• Instrucciones de trabajo:
1. Transcribe el fragmento de la entrevista sobre Oteiza que empieza en las palabras "Usted tuvo mucha" y termina después de "no tuvo interlocutores.".
2. Según la entrevista sobre Oteiza, ¿en qué año lo conoció la persona entrevistada?
3. Copia todas las oraciones de la entrevista sobre Oteiza que terminan en signo de interrogación.

• Texto proporcionado:
****************************************

Pero no parece tan eficaz como la política.
-Es otro tipo de intervención, no tan inmediata. Con el arte se buscan microcambios: cambia una persona que a su vez trata de cambiar su entorno... Por eso se dice que si yo cambio, todo cambia.
Usted tuvo mucha relación con Oteiza. Ahora, ¿qué queda de Oteiza en usted? ¿Ha tenido que ‘matar al padre’ o no ha hecho falta?
-Mi relación con Oteiza no ha sido nunca edípica. Se simplifican las relaciones entre generaciones en términos psicoanalíticos, pero en el mundo del arte yo entiendo las relaciones como una colaboración en confrontación, es decir, una colaboración crítica. De hecho, uno de los problemas que tuvo Oteiza es que no tuvo interlocutores.
Nadie se atrevía a cuestionarle.
-En parte. Y le hubiera venido bien. Le conocí en el 78 y era un personaje que te sobrepasaba, pero yo ya estaba metido en el mundo del arte y tenía mis propias ambiciones; me di cuenta de que la relación con un personaje de esa categoría o se hacía productiva o iba a ser destructiva.
Y resultó productiva.
-Sí. Oteiza era bruto en el trato con la gente joven. Tenía dos registros: el todo maravilloso, que lo aplicaba a la gente que no respetaba; y la actitud que tenía con los artistas, por ejemplo, con nuestro grupo de la Nueva Escultura Vasca. Nos provocaba, nos decía que el arte se había acabado, etc... Pero nosotros repensábamos todo lo que nos decía desde nuestra propia problemática. Y creo que esa fue la salvación de mi generación, al menos la mía sí. Así decidí hacer la exposición de Oteiza que nadie había hecho, o, mejor dicho, la que nunca se había dejado hacer. Resumiendo, tu pregunta de matar al padre creo que debería de plantearse en otros términos; es decir, nosotros no hemos vivido a Oteiza como un peso sobre nuestras espaldas, y, sin embargo, habría que pensar si Oteiza vivió con preocupación el hecho de que la interpretación que le devolvió el éxito fuera la de otros, la de una generación nueva.
A él le gustaba hablar de su proceso creativo. ¿A usted?
-Es fundamental explicar cómo hacemos las cosas, más que para qué. Y quizá es una cosa que falta. Parece que el arte se consume en las intenciones, en lo que pretendes con el arte, pero el arte tiene un proceso en el cual tú vas tomando decisiones que son las que determinan que aquello al final esté bien o no esté bien.

****************************************

• Datos recopilados:
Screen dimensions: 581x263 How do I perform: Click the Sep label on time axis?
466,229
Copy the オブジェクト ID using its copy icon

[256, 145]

****************************************

• Resultados del ejercicio:
1.
Usted tuvo mucha relación con Oteiza. Ahora, ¿qué queda de Oteiza en usted? ¿Ha tenido que ‘matar al padre’ o no ha hecho falta?
-Mi relación con Oteiza no ha sido nunca edípica. Se simplifican las relaciones entre generaciones en términos psicoanalíticos, pero en el mundo del arte yo entiendo las relaciones como una colaboración en confrontación, es decir, una colaboración crítica. De hecho, uno de los problemas que tuvo Oteiza es que no tuvo interlocutores.

2. En el 78.

3.
Ahora, ¿qué queda de Oteiza en usted?
¿Ha tenido que ‘matar al padre’ o no ha hecho falta?
¿A usted?